---
library_name: pytorch
license: cc-by-nc-4.0
pipeline_tag: time-series-forecasting
tags:
- weather
- weather-forecasting
- climate
- atmospheric-science
- sparse-attention
- transformer
- probabilistic-forecasting
---
# Mosaic — Block-Sparse Attention for Weather Forecasting
| 📄 [**Paper**](https://arxiv.org/abs/2604.16429) | 🤗 [**Hugging Face**](https://huggingface.co/maxxxzdn/mosaic) | 💻 [**GitHub**](https://github.com/maxxxzdn/mosaic) |
| :---: | :---: | :---: |
| ICML 2026 · arXiv:2604.16429 | Pretrained weights & model card | Source code & issue tracker |
> **(Sparse) Attention to the Details: Preserving Spectral Fidelity in ML-based Weather Forecasting Models** \
> Maksim Zhdanov, Ana Lucic, Max Welling, Jan-Willem van de Meent · *ICML 2026*
**Mosaic** is a probabilistic weather forecasting model that operates on native-resolution grids via mesh-aligned block-sparse attention. At 1.5° resolution with 214M parameters, Mosaic matches or outperforms models trained on 6× finer resolution on key variables, and individual ensemble members exhibit near-perfect spectral alignment across all resolved frequencies. A 24-member, 10-day forecast takes under 12 s on a single H100 GPU.

## TL;DR
Mosaic addresses two distinct failure modes of spectral degradation in ML-based weather prediction:
1. **Spectral damping** caused by deterministic training against ensemble means. Mosaic addresses this with learned functional perturbations that produce ensemble members preserving realistic spectral variability.

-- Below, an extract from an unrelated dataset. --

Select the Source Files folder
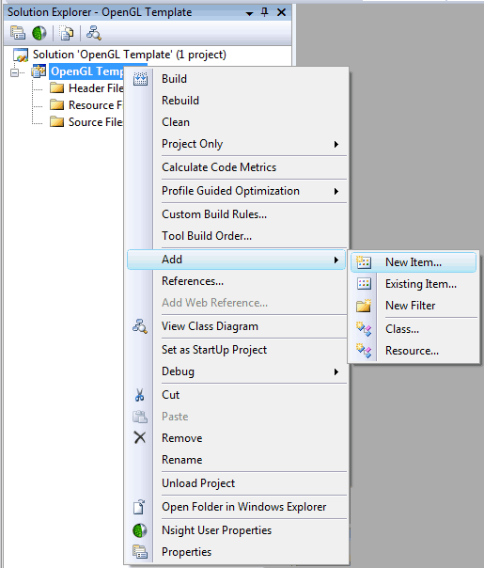tap(96, 122)
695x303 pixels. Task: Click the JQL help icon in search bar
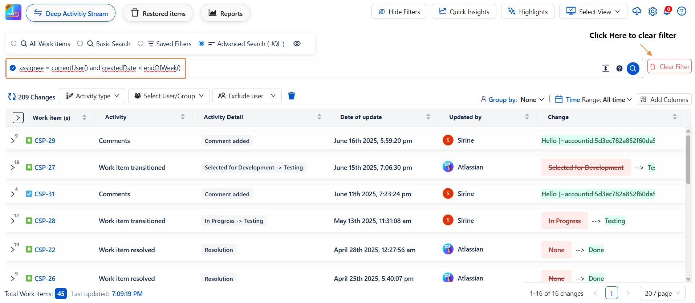(x=619, y=68)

2. **High-frequency aliasing** caused by compressive encoding onto a coarse latent grid. Mosaic operates at native resolution via block-sparse attention before any coarsening, eliminating the compress-first bottleneck.
The block-sparse attention captures long-range dependencies at **linear** cost by sharing keys and values across spatially adjacent queries arranged on the HEALPix mesh. Each query block jointly selects which key blocks to attend to.
## Published Variants
This repository ships **two trained variants**, distinguished primarily by the data they were tuned on. They share the same Mosaic architecture and 82-channel variable set, but differ in training data, time cadence, history length, and normalization statistics.

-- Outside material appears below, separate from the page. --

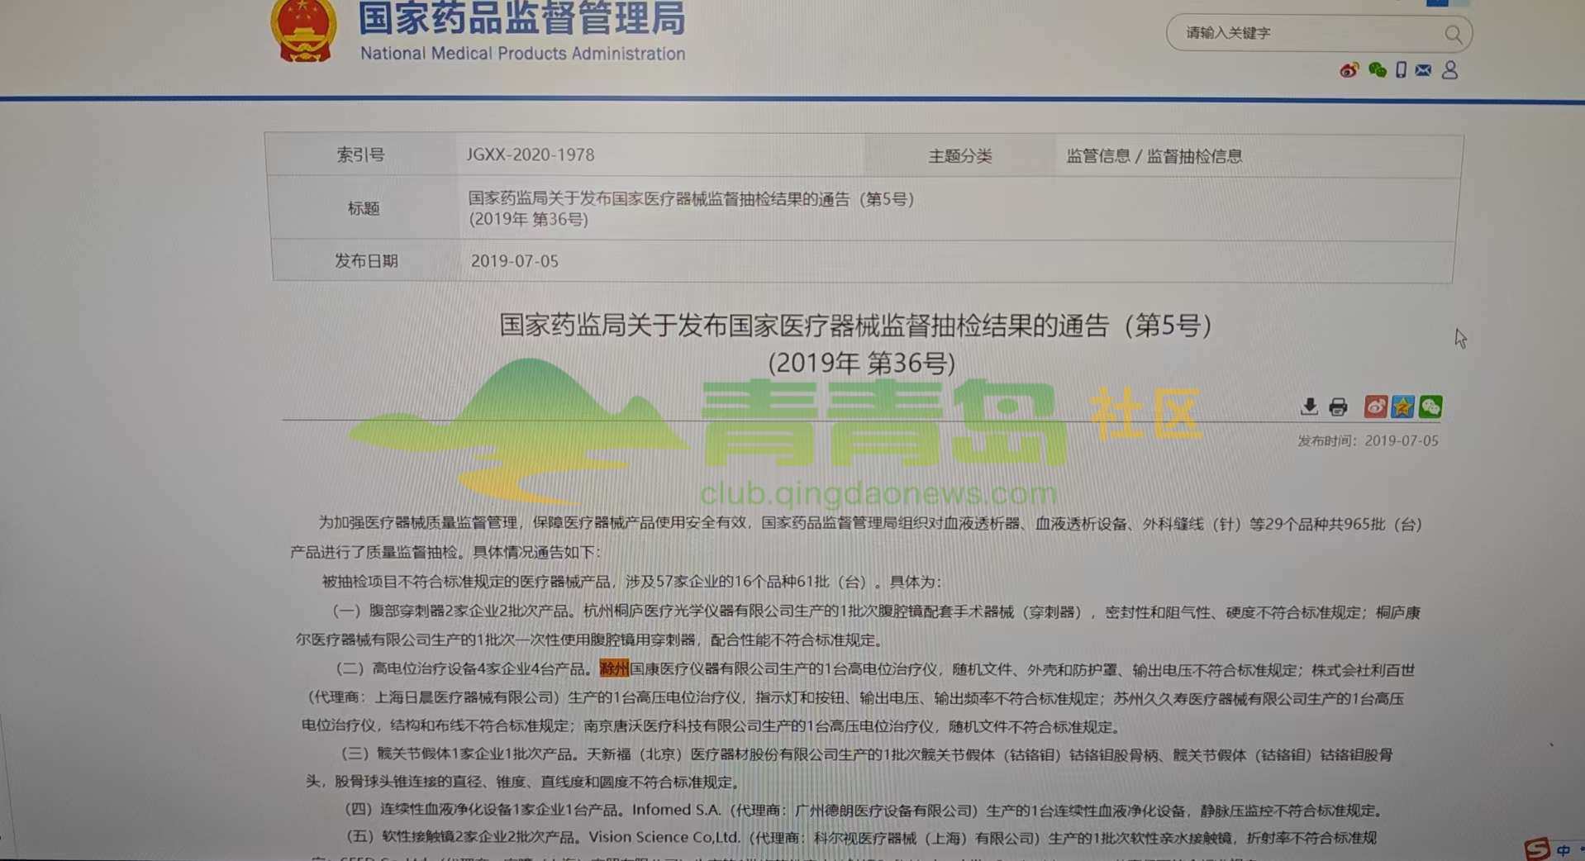Click the search magnifier icon

coord(1453,35)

| Variant | Training data | Native step | Input history | k-neighbours | Suggested input zarr |
|---------|---------------|-------------|---------------|---------------|---------------------|
| `era5` | ERA5 reanalysis only | 24 h | 2 states (48 h) | 24 | WB2 ERA5 1.5° |
| `hres` | ERA5 pretrain + HRES finetune | 6 h | 4 states (24 h) | 20 | WB2 HRES-fc0 1.5° |
Choose `era5` when initializing from reanalysis (matches the training distribution); choose `hres` when initializing from HRES analysis or a similar operational state.
## Architecture
**Inputs.** 82 atmospheric channels at 1.5° equiangular resolution (240 lon × 121 lat = 29 040 points) plus 3 static channels and sinusoidal day/year time encodings.

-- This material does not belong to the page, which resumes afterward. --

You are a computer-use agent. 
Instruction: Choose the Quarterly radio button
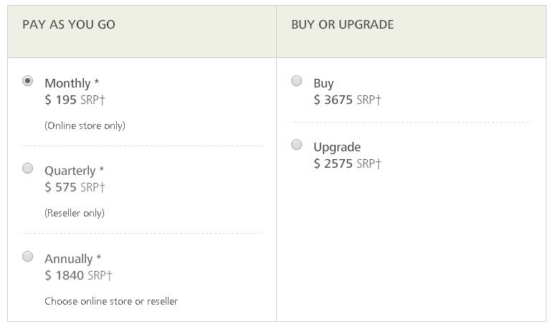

**Backbone.** A U-Net of transformer blocks over the HEALPix mesh, where spatial neighbours occupy contiguous memory and queries can be grouped into hardware-aligned blocks:
| Stage | Nside | Hidden dim | Heads | Enc / Dec depth |
|------------|------:|----------:|------:|----------------:|
| Stage 1 | 64 | 768 | 12 | 4 / 2 |
| Stage 2 | 32 | 1024 | 16 | 4 / 2 |
| Bottleneck | 16 | 1280 | 20 | 2 |
Grouped-Query Attention with ratio 4 (3 KV heads per stage), 2D RoPE on (longitude, latitude), and additive noise injection in SwiGLU gates for ensemble generation. ~214M parameters total.

**Block-sparse attention.** Three branches combined by learned gates: (i) **compression** — block-to-block coarse attention captures broad synoptic patterns at $\mathcal{O}(N^2/b^2)$; (ii) **selection** — each query block top-k-selects fine-scale key blocks at $\mathcal{O}(Nnb)$; (iii) **local** — full attention inside each block at $\mathcal{O}(Nb)$. Spatially close points occupy contiguous memory on the HEALPix mesh, enabling coalesced GPU reads and hardware-aligned block computation. Implemented as a single Triton kernel; in practice up to **61.8× faster than dense attention** and **9.4× faster than NSA**.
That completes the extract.